Provided passage –
---*---
Radio National’s Bush Telegraph had a great item yesterday (23 June) on Huts in the Wild.
In her Bush Telegraph interview, Dianne made some fascinating observations that helped me think further about my changing sense of space and place. She found a great ally in Greg in the interview. He too was passionate about huts.
Amongst the points Dianne made in her interview were:
- Being “struck dumb” by the beauty of the Waldheim Chalet on Cradle Mountain
- Huts as liminal spaces that mediate between the built landscape and nature
- Huts are spare and sparse: they are not designed as stores (unlike sheds)
- Huts offer enchantment and are imagined, mindful and slow spaces
- Huts are creative spaces within which to think and reflect and on some occasions take on demons
- You must not stay for a long time in huts and avoid Martin Heidegger’s experience of overstaying
- You are the honoured guest in a hut. It is a place of respect and hospitality.
- Huts are egalitarian, they are inclusive. Each has its own distinctive portal.
- Each of us has a sense of our wild spaces and our hard country. These are places of wonderment that energise the spirit.
- Huts tend to be built in magnificent places.
- Huts are temporary and raise issues about preservation. Part of the experience of a hut is its ephemerality … ‘hutness’ is about coming from from the earth and returning to earth.
At the end of the interview Greg asked Dianne if she had a favourite hut. She mentioned Dixons Kingdom Hut.
Place and Space
I have been thinking a lot about space and place. My recent journey started whilst contemplating Everywhen. Developments around Commons spaces at the University of Canberra have accelerated my reflections.
Dianne and Greg have helped me travel further in my thinking. Given the essential characteristics of ‘hutness’ I wonder if I ought to stop thinking about research centres and units and work to develop huts for ideas and practice. It would be wonderful to develop a way of being that stimulated the imagination, enhanced sociability and celebrated liminality.
Such huts would not be places of permanent residence. They would be way stations that had varying configurations of people and ideas that were nourished by the place.
---*---
Data for analysis –

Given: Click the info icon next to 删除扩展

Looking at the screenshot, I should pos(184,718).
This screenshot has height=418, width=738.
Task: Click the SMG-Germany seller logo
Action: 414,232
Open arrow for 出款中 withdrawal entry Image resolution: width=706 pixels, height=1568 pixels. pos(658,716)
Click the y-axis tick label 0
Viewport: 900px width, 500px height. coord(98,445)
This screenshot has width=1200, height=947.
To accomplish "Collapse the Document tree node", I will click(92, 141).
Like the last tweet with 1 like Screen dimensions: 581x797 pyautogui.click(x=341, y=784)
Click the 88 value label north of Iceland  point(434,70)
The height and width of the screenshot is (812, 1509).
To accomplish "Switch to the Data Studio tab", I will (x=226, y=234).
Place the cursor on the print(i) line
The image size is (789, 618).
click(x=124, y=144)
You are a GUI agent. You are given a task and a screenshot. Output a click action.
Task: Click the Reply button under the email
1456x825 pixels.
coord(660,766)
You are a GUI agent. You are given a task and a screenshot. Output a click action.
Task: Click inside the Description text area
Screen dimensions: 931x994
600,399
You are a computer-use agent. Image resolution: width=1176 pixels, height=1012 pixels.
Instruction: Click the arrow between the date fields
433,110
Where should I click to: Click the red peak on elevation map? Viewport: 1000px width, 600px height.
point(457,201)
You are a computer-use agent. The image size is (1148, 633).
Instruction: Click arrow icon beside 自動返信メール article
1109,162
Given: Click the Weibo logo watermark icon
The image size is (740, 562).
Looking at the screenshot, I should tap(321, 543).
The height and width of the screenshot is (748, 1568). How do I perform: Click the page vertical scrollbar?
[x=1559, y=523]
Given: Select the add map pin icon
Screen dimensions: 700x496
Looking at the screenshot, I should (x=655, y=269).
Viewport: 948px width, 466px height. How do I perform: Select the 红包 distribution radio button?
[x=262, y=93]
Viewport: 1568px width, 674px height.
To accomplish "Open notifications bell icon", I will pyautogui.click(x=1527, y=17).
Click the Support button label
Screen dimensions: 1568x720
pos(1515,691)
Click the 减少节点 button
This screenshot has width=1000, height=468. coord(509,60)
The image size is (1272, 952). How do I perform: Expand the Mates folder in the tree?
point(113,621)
---*---
Directions –
Reproduce the entire post about huts from above, word for word and without any changes.

Task output –
Radio National’s Bush Telegraph had a great item yesterday (23 June) on Huts in the Wild.
In her Bush Telegraph interview, Dianne made some fascinating observations that helped me think further about my changing sense of space and place. She found a great ally in Greg in the interview. He too was passionate about huts.
Amongst the points Dianne made in her interview were:
- Being “struck dumb” by the beauty of the Waldheim Chalet on Cradle Mountain
- Huts as liminal spaces that mediate between the built landscape and nature
- Huts are spare and sparse: they are not designed as stores (unlike sheds)
- Huts offer enchantment and are imagined, mindful and slow spaces
- Huts are creative spaces within which to think and reflect and on some occasions take on demons
- You must not stay for a long time in huts and avoid Martin Heidegger’s experience of overstaying
- You are the honoured guest in a hut. It is a place of respect and hospitality.
- Huts are egalitarian, they are inclusive. Each has its own distinctive portal.
- Each of us has a sense of our wild spaces and our hard country. These are places of wonderment that energise the spirit.
- Huts tend to be built in magnificent places.
- Huts are temporary and raise issues about preservation. Part of the experience of a hut is its ephemerality … ‘hutness’ is about coming from from the earth and returning to earth.
At the end of the interview Greg asked Dianne if she had a favourite hut. She mentioned Dixons Kingdom Hut.
Place and Space
I have been thinking a lot about space and place. My recent journey started whilst contemplating Everywhen. Developments around Commons spaces at the University of Canberra have accelerated my reflections.
Dianne and Greg have helped me travel further in my thinking. Given the essential characteristics of ‘hutness’ I wonder if I ought to stop thinking about research centres and units and work to develop huts for ideas and practice. It would be wonderful to develop a way of being that stimulated the imagination, enhanced sociability and celebrated liminality.
Such huts would not be places of permanent residence. They would be way stations that had varying configurations of people and ideas that were nourished by the place.